A year ago, we reported on the bottoming out of the crisis: After COVID-related slump, Batya Blankers’ team founded the new Future of Work Fund and aims to support up to 10,000 students in Africa. Where does CHANCEN International stand today?
“Most of it worked out,” says Batya Blankers, Managing Director of CHANCEN International gGmbH, happily. The native South African (born in 1988) had gone through a roller coaster of moods in recent months; but never lost her goal and her optimism. And she was right: the year 2021 could be the breakthrough for CHANCEN International.
As a reminder, in 2020, the subsidiary of the German cooperative initially had to significantly scale back its plans in Rwanda due to the pandemic. But then new doors opened: In the fall of 2020, the Basel-based UBS Optimus Foundation pledged seed funding for the launch of a new company, Future of Work Fund plc, based in Kigali, Rwanda. This enabled the company to be established and the first relevant legal details to be clarified.
Further discussions with the U.S. development bank DFC, with lawyers and with some larger impact investors then resulted in a sophisticated structure for this fund, with which a total of 21 million U.S. dollars in equity and debt capital can be collected. Of this, the debt capital has already been completely committed; sponsors are only still being sought for the students’ participation in the education fund. Background: Two million US dollars of equity capital are necessary to secure the investors, of which 0.5 million USD are still missing (as of November 2021). With the capital of this fund, the tuition or training fees – including living on campus – for 10,000 young people from Rwanda, Kenya and South Africa can be financed for an education close to the labour market. The concept for the financing is – just like in Germany – the Income Share Agreement (ISA): First, investments are made in education, then the educated pay back the support according to their financial possibilities. Over-indebtedness among young people, as is possible and also happens time and again with a bank loan, is ruled out with this concept. “For this reason, I used it myself as a student. That’s also why I’m absolutely convinced that it’s the right instrument for financing education:”; Blankers emphasizes.

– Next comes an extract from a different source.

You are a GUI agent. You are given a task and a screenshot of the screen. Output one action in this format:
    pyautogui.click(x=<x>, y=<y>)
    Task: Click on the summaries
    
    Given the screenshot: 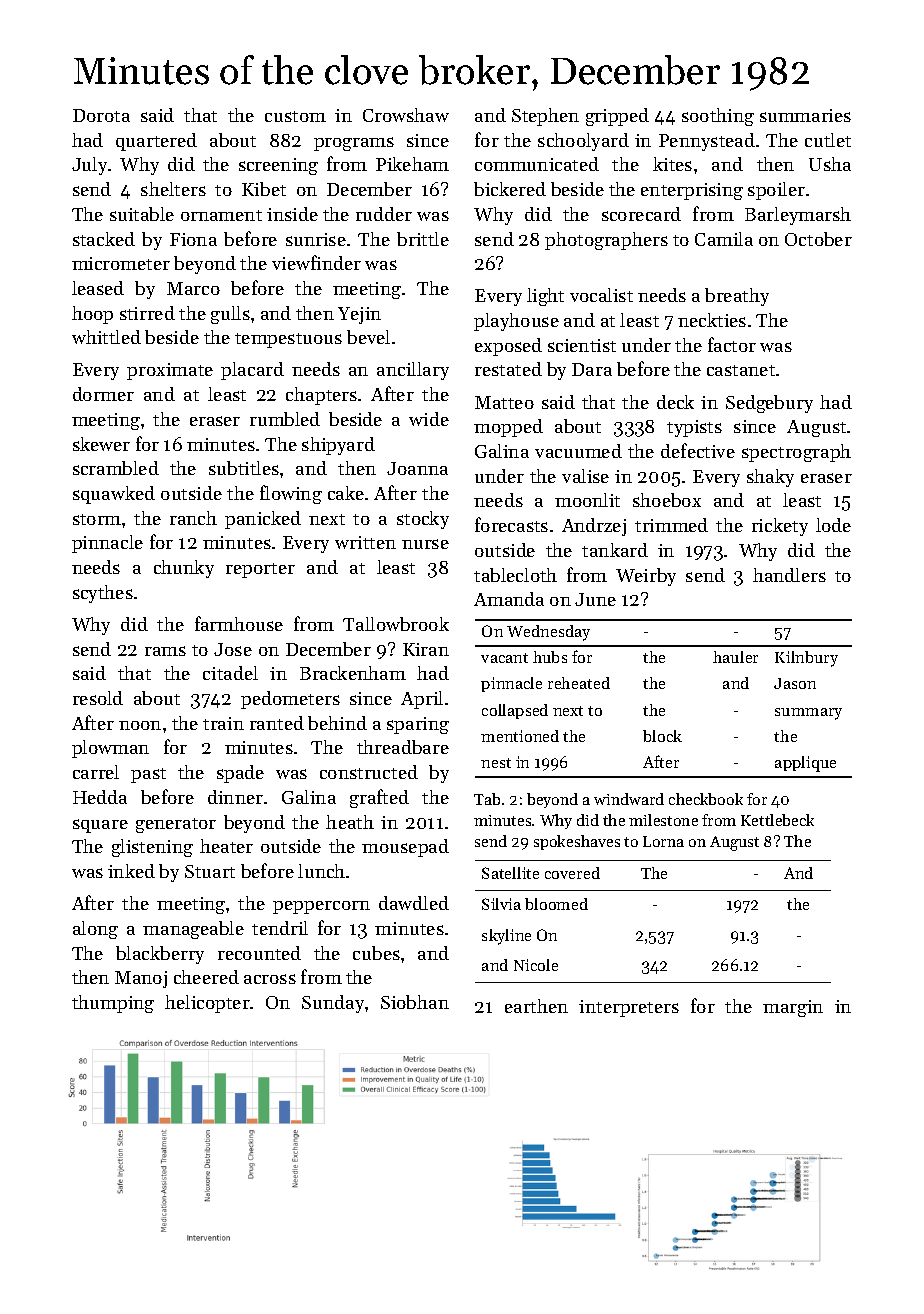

But that wasn’t the only success.
In June 2021, 341 young people successfully completed their studies at Davis College. This brought the total number of graduates financed through CI to date to 490. Of these, 59 percent have already found a job, and 289 are already paying back the agreed 15 percent of their income, as they exceed the minimum income of around 80 euros per month.
New education partners were found.
CI started with two education partners in Rwanda, the Kepler Institute and the Akilah Institute, both in Kigali/Rwanda. In the meantime, there is a pilot project to expand the ISA offer in South Africa; the first four South Africans started their training in fall 2021. For this, CHANCEN International is working with BluLever, a craft training center, and thanks to an individual donation from the Dell Foundation, with WaFunda, an educational center from South Africa. If everything works out as expected, CHANCEN International will make its know-how available for a manageable license fee and will not need to set up its own organization in the country on the Cape of Good Hope.
The organization has grown in size.
Due to various regulatory requirements in Germany as well as in Africa, CHANCEN International has now grown into a group that also has corresponding control structures (governance), such as a board for the subsidiary CHANCEN Rwanda Pty Ltd by Guarantee, which includes external members for control in addition to the management (so-called one-tier model). This now also includes a Finance Committee and a Governance Committee.
As the year draws to a close, Batya Blankers is confident that the fund will get off to a successful start. It only depends on the last missing quantum of own funds, then a projection of 2,000 new students can be admitted for the year 2022. And then, says Blankers, “the wheel will start to roll, and it won’t be so easy to stop it then. That’s what I dream of.”